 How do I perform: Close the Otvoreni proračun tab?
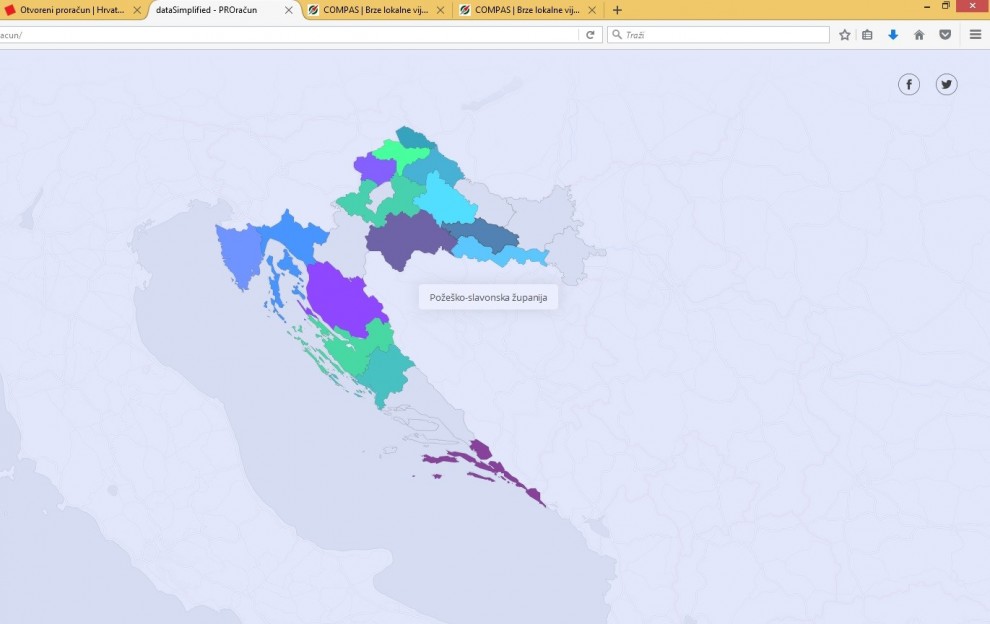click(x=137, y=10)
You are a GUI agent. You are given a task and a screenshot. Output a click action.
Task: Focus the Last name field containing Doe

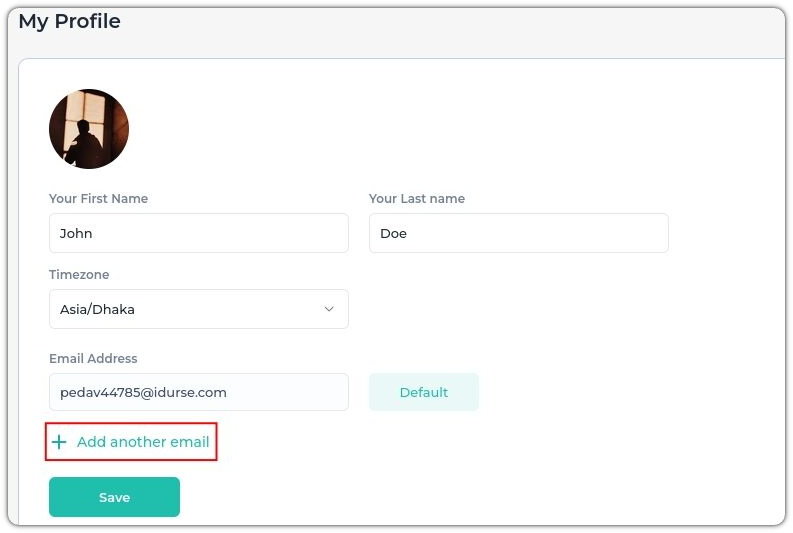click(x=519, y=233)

++++

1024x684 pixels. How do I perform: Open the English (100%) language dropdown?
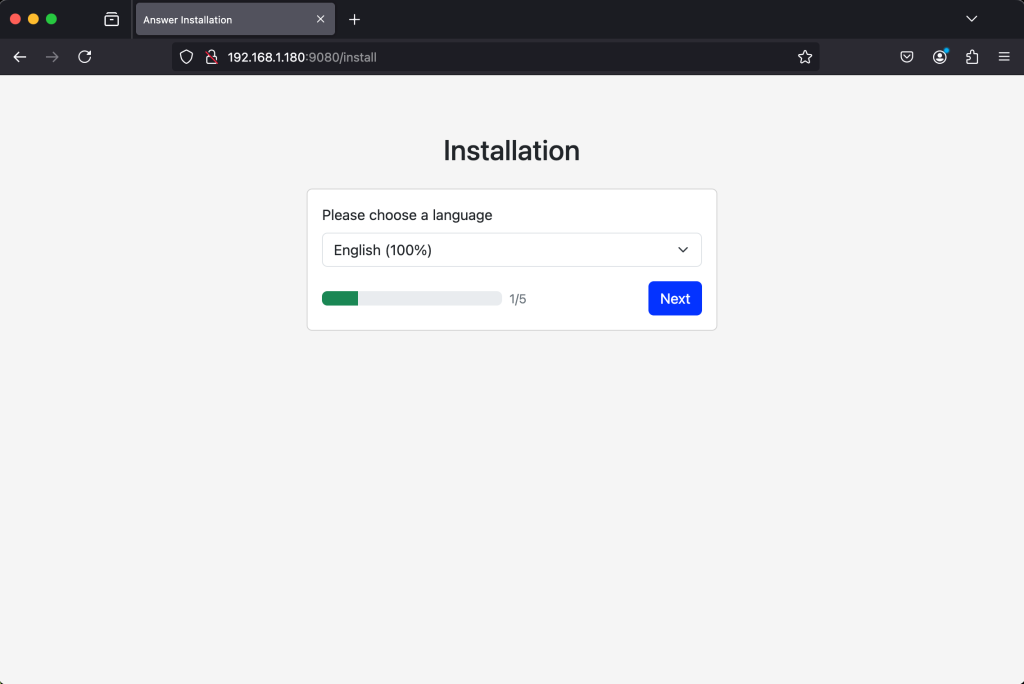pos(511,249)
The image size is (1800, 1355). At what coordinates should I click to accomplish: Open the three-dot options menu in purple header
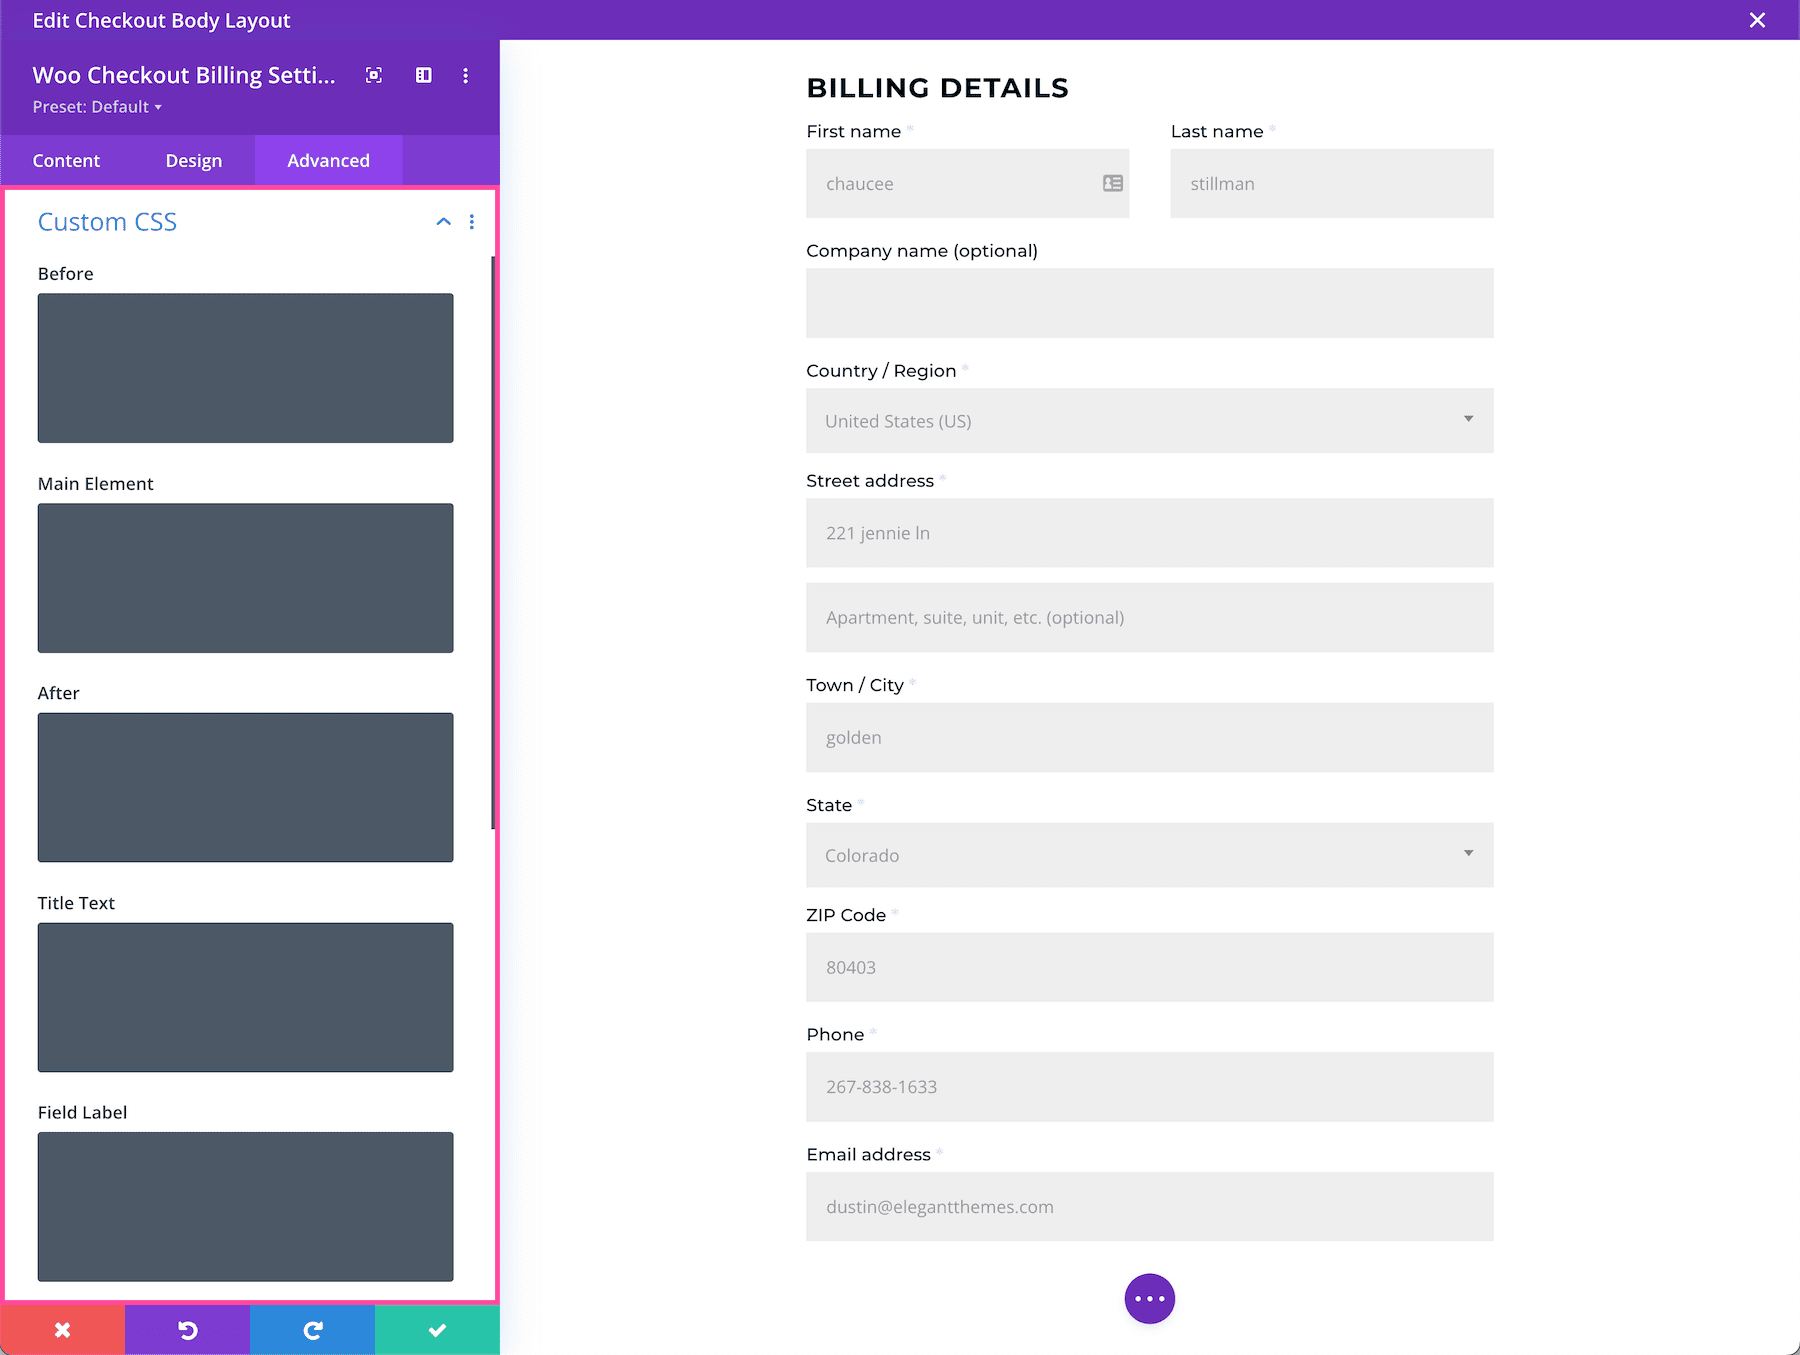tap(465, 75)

++++

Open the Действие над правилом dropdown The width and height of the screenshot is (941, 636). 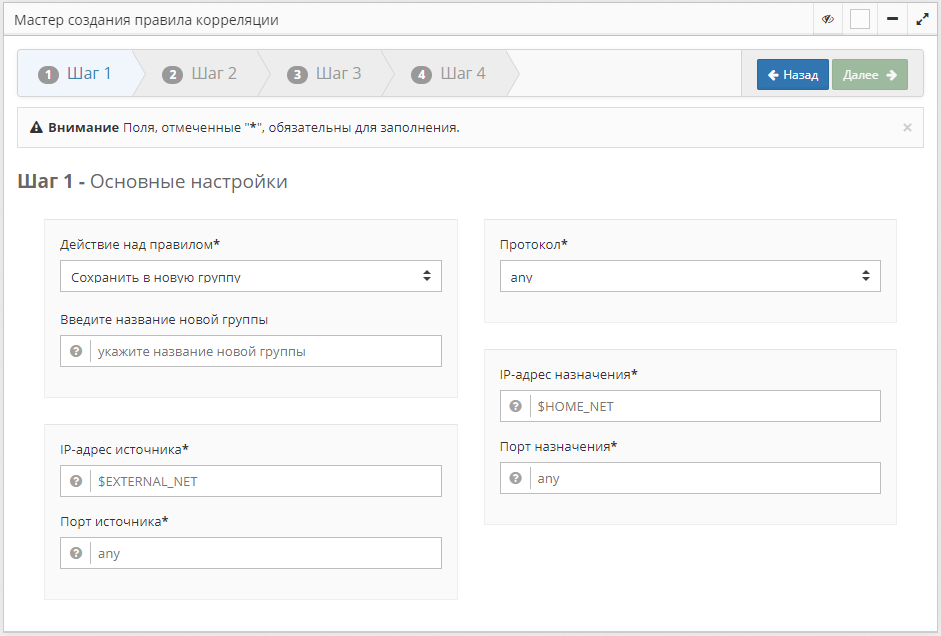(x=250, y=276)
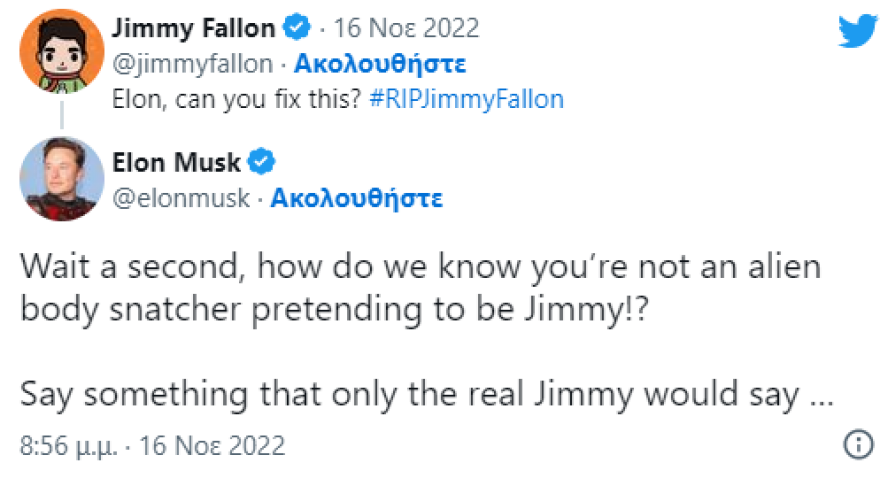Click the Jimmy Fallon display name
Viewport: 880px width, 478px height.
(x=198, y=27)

++++

SHORT PROBLEM:
Switch "Last name" to "Surname" in the items that open with the line containing "How do I perform: Close" and close with the line containing "click(x=519, y=233)". Leave every other word unchanged, and leave the pictures out of your answer.

RESPONSE TO THIS EXERCISE:
 How do I perform: Close the Otvoreni proračun tab?
click(x=137, y=10)
You are a GUI agent. You are given a task and a screenshot. Output a click action.
Task: Focus the Surname field containing Doe

click(x=519, y=233)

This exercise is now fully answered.